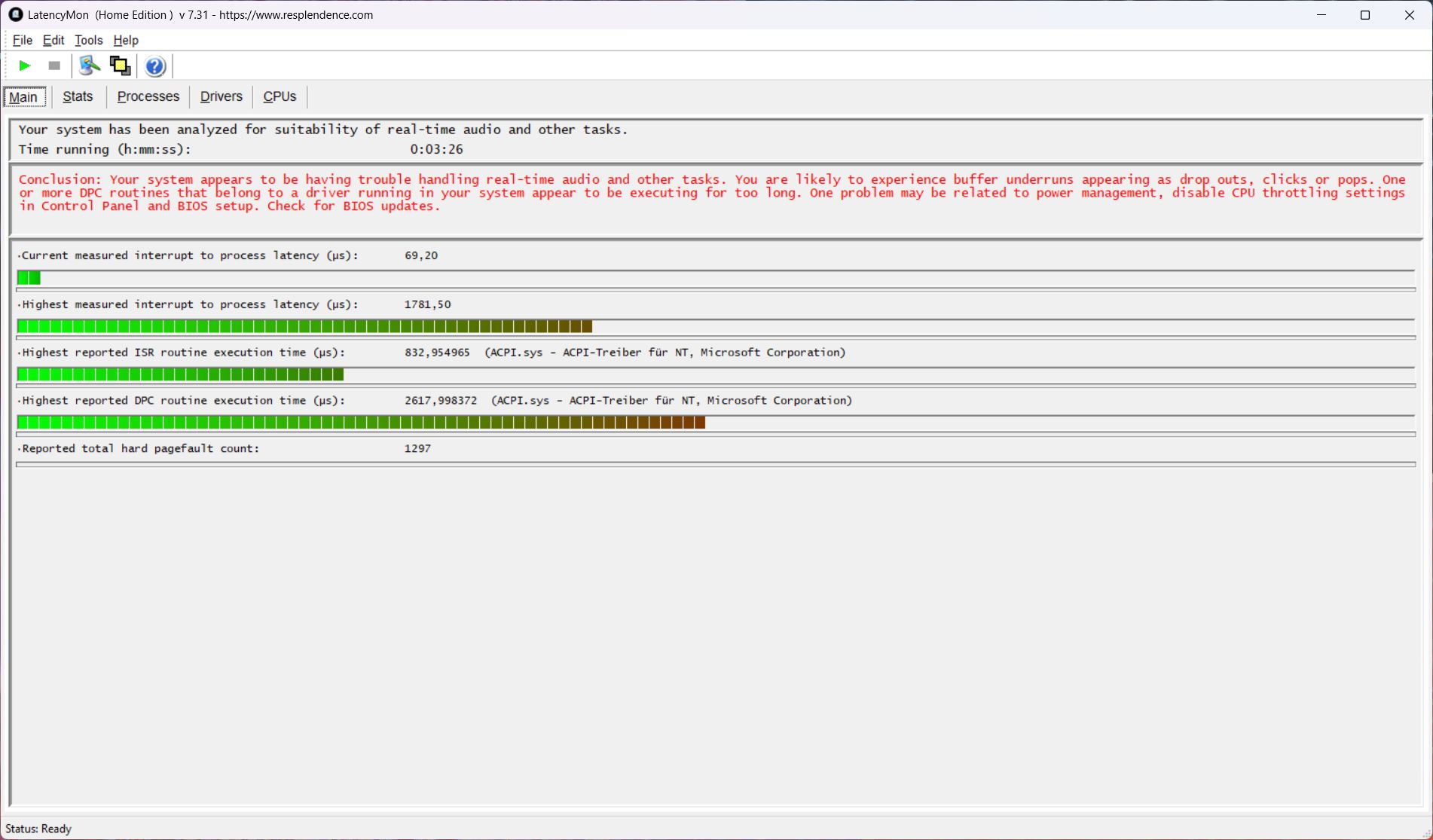Select the Main tab
Viewport: 1433px width, 840px height.
click(23, 96)
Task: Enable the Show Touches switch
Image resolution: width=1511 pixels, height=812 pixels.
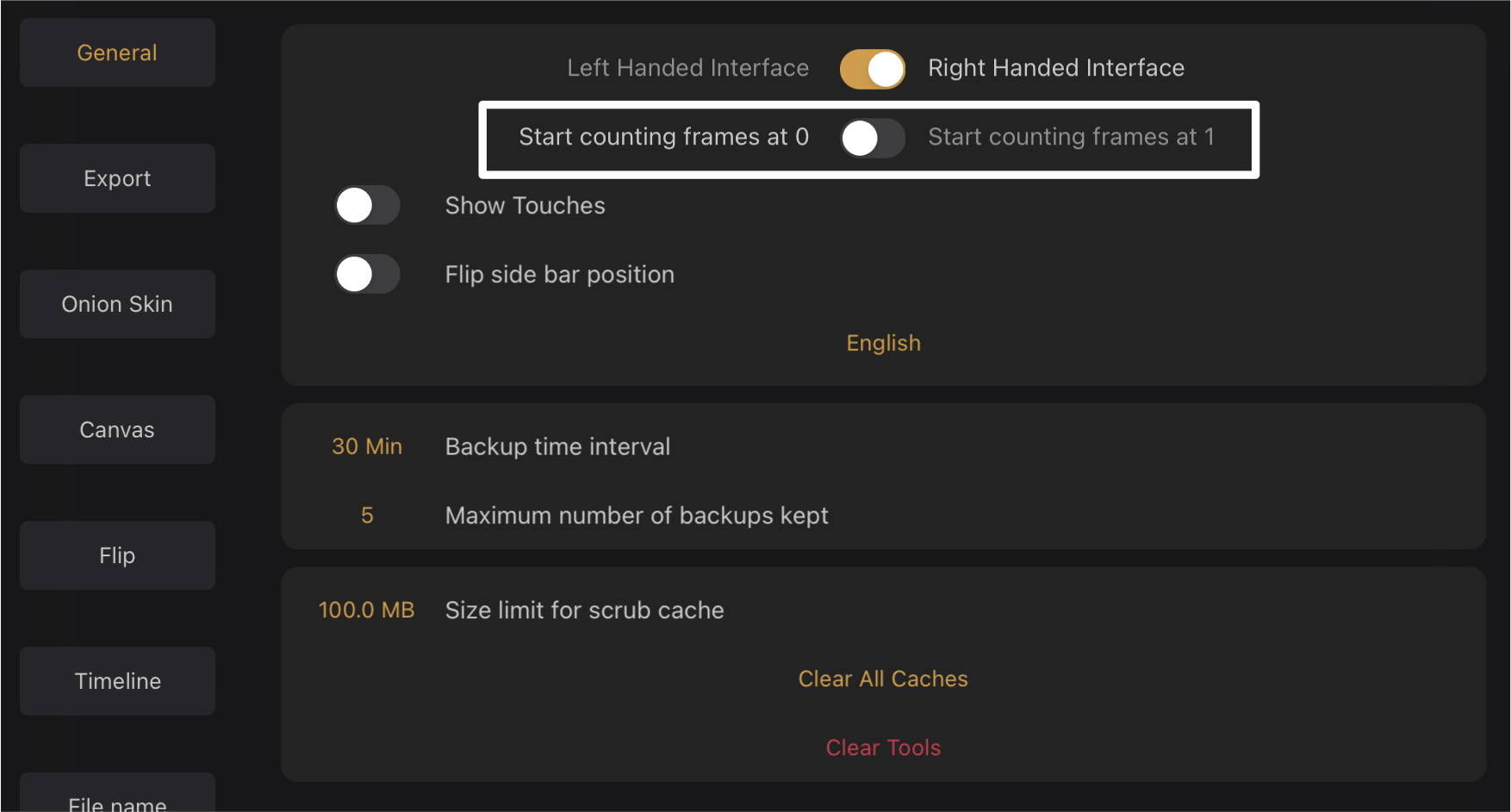Action: 367,206
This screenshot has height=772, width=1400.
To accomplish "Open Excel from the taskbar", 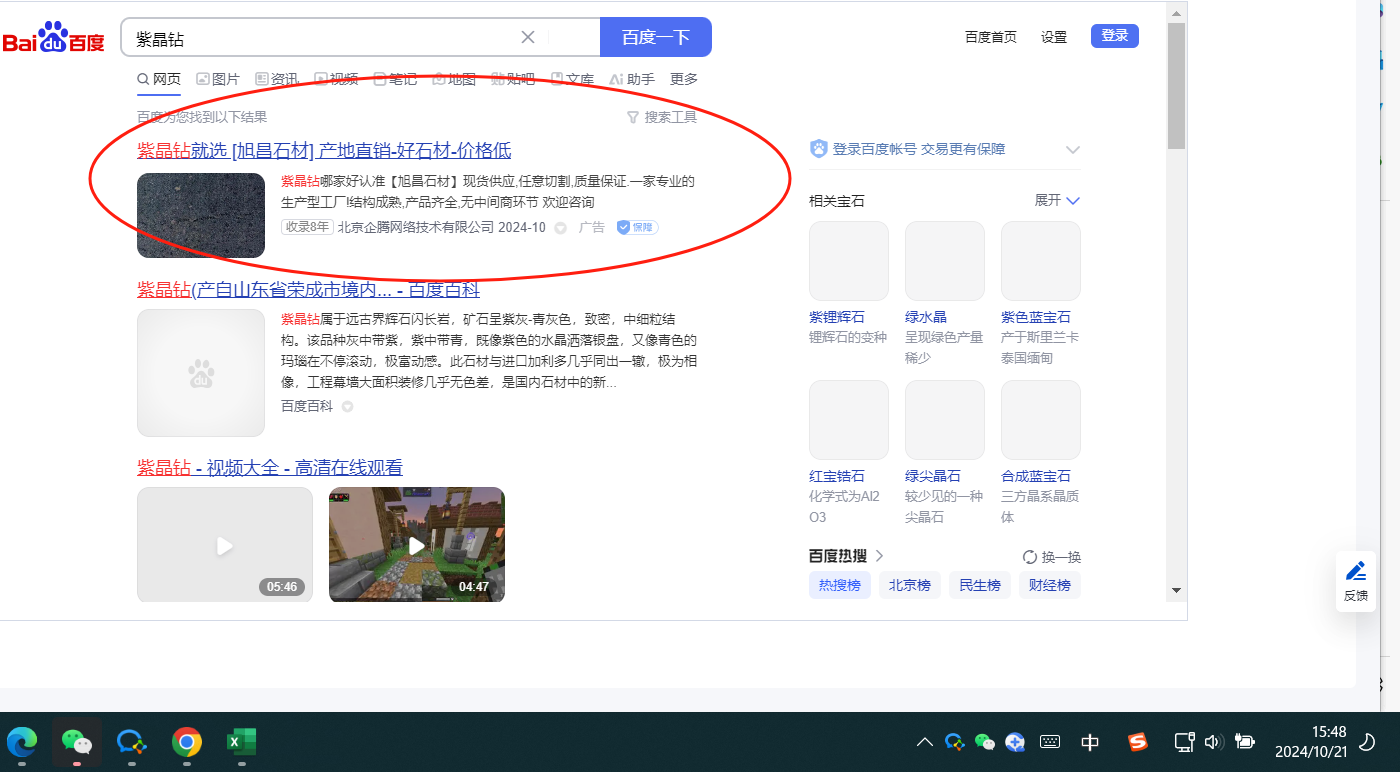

■ ACTIVITY: Nothing but an exact copy is needed, covering the lines from the line with "Task: Enable the Show Touches switch" through the last line of the entries, pictures excluded.

■ SOLUTION TO THE PROBLEM:
Task: Enable the Show Touches switch
Image resolution: width=1511 pixels, height=812 pixels.
Action: 367,206
This screenshot has height=772, width=1400.
To accomplish "Open Excel from the taskbar", 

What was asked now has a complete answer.